Kasper maintains an official Docker image in the [source tree](https://github.com/kpeeters/cadabra2/tree/master/docker). You can download it directly from Dockerhub [here](https://hub.docker.com/r/kpeeters/cadabra2-jupyter), or using the command line:
```bash
docker image pull kpeeters/cadabra2-jupyter
```
I will no longer be maintaining the Dockerfile in this repository.

## Setup
Note, this is by no means a small Dockerfile for Cadabra -- but personally I do not enjoy using `conda` on my work machine, so prefer the modularity of Docker for porting the environment around.

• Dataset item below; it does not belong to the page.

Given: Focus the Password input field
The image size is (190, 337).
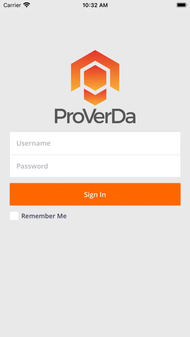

With all of the Cadabra, conda, and Jupyter dependencies, this image comes to a whopping *2.9 GB*. As such, I will not be uploading it to Docker Hub, and instead hosting the Dockerfile here.

**Update:** For the new python jupyter kernel, I created another Dockerfile, this one builds the branch from source and then copies the relevant binaries to a seperate container. The build time is longer, however the resultant final image is *515 MB*, which is a lot more acceptable.

This container I may make available on Docker Hub in the future for use, since the build time is a little silly.

### Building
```bash
docker build . -t cadabra2-jupyter
```

## Running
```bash
docker run -p 8080:8080 -v $(pwd)/notebooks:/home/cadabra cadabra2-jupyter
```
and follow the tokenized url in your browser to access.

## Notebooks
Most of the notebooks will be derived from a brilliant tutorial by [Leo Brewin](https://github.com/leo-brewin), which you can find [on ArXiv](https://arxiv.org/pdf/1912.08839.pdf).

I include some of my original work without indication, however such amendments serve primarily to aid my own learning.